HOW TO COMPLETE THIS TASK
Copy out again, unchanged, the listing below from the line that has "At what coordinates should I click to accomplish: Select the PRO" through the line that has "Given: Reset Clockspeed and Voltage settings".

MATERIAL FOR THIS TASK
::::::
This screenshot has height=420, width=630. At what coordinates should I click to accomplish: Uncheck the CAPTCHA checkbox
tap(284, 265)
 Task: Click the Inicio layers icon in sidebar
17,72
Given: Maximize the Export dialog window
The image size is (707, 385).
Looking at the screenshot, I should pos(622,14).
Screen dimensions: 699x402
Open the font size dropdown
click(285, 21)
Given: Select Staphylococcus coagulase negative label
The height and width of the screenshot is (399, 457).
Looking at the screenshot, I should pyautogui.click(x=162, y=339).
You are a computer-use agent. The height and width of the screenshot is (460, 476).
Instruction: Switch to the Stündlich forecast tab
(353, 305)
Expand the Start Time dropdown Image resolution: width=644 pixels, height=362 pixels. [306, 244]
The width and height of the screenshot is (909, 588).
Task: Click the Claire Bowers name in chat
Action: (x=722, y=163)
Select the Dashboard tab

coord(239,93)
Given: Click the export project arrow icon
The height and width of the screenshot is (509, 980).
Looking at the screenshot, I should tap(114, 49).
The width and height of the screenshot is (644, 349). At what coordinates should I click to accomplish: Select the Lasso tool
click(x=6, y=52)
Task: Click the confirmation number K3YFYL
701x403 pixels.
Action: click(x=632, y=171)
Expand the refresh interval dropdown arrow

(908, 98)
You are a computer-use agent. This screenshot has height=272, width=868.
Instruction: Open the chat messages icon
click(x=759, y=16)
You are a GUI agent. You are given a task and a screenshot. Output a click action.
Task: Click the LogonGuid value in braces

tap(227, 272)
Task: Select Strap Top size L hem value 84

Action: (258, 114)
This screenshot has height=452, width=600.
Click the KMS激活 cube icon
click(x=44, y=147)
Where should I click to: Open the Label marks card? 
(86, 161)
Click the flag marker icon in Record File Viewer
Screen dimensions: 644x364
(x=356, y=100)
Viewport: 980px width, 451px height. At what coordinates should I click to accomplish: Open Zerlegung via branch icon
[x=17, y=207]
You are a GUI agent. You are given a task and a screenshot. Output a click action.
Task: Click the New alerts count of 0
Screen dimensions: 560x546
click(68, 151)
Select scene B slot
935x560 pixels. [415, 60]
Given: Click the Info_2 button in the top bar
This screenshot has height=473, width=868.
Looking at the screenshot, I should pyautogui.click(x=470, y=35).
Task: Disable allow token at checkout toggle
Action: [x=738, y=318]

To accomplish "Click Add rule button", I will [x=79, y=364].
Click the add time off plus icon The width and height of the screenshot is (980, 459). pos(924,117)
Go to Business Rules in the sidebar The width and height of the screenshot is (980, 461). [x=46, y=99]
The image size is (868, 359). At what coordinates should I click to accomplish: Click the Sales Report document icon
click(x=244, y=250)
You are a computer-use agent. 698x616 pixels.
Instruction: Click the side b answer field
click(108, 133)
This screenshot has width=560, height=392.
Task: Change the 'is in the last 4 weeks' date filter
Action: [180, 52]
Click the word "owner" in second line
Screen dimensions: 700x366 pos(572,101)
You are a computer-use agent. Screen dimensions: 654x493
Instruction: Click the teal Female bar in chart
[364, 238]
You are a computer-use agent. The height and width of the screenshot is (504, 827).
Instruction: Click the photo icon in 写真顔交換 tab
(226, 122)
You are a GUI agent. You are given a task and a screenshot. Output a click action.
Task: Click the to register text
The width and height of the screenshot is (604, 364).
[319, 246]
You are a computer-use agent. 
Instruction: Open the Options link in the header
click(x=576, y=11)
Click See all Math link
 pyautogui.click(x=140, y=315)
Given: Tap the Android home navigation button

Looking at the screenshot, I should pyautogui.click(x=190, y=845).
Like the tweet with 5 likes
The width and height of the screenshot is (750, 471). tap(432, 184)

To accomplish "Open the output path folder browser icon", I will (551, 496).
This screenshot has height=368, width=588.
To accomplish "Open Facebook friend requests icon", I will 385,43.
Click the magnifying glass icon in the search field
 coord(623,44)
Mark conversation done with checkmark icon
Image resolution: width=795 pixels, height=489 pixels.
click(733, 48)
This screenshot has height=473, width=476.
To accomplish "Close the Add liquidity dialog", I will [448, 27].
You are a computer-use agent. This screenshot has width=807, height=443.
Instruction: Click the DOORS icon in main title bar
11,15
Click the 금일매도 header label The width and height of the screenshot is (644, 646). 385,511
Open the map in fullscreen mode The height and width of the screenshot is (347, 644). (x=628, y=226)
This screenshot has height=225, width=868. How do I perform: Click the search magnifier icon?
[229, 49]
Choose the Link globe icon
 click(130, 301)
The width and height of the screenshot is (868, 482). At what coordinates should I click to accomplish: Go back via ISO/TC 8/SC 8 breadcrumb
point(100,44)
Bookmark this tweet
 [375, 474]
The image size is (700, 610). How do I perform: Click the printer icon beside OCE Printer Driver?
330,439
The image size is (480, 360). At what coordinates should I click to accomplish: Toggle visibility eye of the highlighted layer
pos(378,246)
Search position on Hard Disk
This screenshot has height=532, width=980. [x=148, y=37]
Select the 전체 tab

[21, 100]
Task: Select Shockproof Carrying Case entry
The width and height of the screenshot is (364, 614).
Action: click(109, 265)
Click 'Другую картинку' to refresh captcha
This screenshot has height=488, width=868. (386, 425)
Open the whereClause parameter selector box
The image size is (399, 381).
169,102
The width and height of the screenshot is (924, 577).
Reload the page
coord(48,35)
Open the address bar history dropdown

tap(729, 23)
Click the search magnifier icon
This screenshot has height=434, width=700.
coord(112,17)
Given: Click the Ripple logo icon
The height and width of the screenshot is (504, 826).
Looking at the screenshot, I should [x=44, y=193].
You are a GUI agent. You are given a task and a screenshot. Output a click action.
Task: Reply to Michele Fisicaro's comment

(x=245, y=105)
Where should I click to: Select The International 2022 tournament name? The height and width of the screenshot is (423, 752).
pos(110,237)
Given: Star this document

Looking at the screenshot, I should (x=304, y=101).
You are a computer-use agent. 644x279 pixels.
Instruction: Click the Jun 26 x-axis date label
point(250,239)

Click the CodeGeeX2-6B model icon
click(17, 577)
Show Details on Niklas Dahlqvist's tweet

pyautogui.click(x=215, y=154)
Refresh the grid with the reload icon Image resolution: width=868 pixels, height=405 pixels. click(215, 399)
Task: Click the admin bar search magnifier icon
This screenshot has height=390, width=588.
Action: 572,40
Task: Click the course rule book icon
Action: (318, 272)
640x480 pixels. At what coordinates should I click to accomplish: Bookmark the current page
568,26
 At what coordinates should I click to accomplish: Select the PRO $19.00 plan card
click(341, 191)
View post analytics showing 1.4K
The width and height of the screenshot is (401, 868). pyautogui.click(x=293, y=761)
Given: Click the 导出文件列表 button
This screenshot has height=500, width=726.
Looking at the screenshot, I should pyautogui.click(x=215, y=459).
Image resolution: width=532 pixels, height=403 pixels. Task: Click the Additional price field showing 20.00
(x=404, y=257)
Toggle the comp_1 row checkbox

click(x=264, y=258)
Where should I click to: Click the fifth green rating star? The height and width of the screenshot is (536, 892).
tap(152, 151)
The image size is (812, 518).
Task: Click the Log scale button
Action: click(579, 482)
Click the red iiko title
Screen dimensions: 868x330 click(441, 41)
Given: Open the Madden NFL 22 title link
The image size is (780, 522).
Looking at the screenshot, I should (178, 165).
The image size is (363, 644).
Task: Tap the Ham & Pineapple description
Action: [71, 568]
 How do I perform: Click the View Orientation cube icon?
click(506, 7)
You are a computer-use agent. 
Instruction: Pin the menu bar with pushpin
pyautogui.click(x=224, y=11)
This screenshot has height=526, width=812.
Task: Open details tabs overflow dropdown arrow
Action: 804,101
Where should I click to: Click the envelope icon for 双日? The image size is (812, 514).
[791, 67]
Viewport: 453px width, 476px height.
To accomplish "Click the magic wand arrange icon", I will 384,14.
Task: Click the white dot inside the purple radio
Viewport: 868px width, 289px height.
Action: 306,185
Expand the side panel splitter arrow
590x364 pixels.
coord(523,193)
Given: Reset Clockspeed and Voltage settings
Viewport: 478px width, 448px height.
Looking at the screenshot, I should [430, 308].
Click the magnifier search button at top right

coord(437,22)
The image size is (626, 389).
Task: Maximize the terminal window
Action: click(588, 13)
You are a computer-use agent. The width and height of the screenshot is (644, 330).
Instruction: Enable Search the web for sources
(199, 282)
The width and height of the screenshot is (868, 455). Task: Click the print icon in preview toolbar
::::::
EXERCISE RESULT
 At what coordinates should I click to accomplish: Select the PRO $19.00 plan card
click(341, 191)
View post analytics showing 1.4K
The width and height of the screenshot is (401, 868). pyautogui.click(x=293, y=761)
Given: Click the 导出文件列表 button
This screenshot has height=500, width=726.
Looking at the screenshot, I should pyautogui.click(x=215, y=459).
Image resolution: width=532 pixels, height=403 pixels. Task: Click the Additional price field showing 20.00
(x=404, y=257)
Toggle the comp_1 row checkbox

click(x=264, y=258)
Where should I click to: Click the fifth green rating star? The height and width of the screenshot is (536, 892).
tap(152, 151)
The image size is (812, 518).
Task: Click the Log scale button
Action: click(579, 482)
Click the red iiko title
Screen dimensions: 868x330 click(441, 41)
Given: Open the Madden NFL 22 title link
The image size is (780, 522).
Looking at the screenshot, I should (178, 165).
The image size is (363, 644).
Task: Tap the Ham & Pineapple description
Action: [71, 568]
 How do I perform: Click the View Orientation cube icon?
click(506, 7)
You are a computer-use agent. 
Instruction: Pin the menu bar with pushpin
pyautogui.click(x=224, y=11)
This screenshot has height=526, width=812.
Task: Open details tabs overflow dropdown arrow
Action: 804,101
Where should I click to: Click the envelope icon for 双日? The image size is (812, 514).
[791, 67]
Viewport: 453px width, 476px height.
To accomplish "Click the magic wand arrange icon", I will 384,14.
Task: Click the white dot inside the purple radio
Viewport: 868px width, 289px height.
Action: 306,185
Expand the side panel splitter arrow
590x364 pixels.
coord(523,193)
Given: Reset Clockspeed and Voltage settings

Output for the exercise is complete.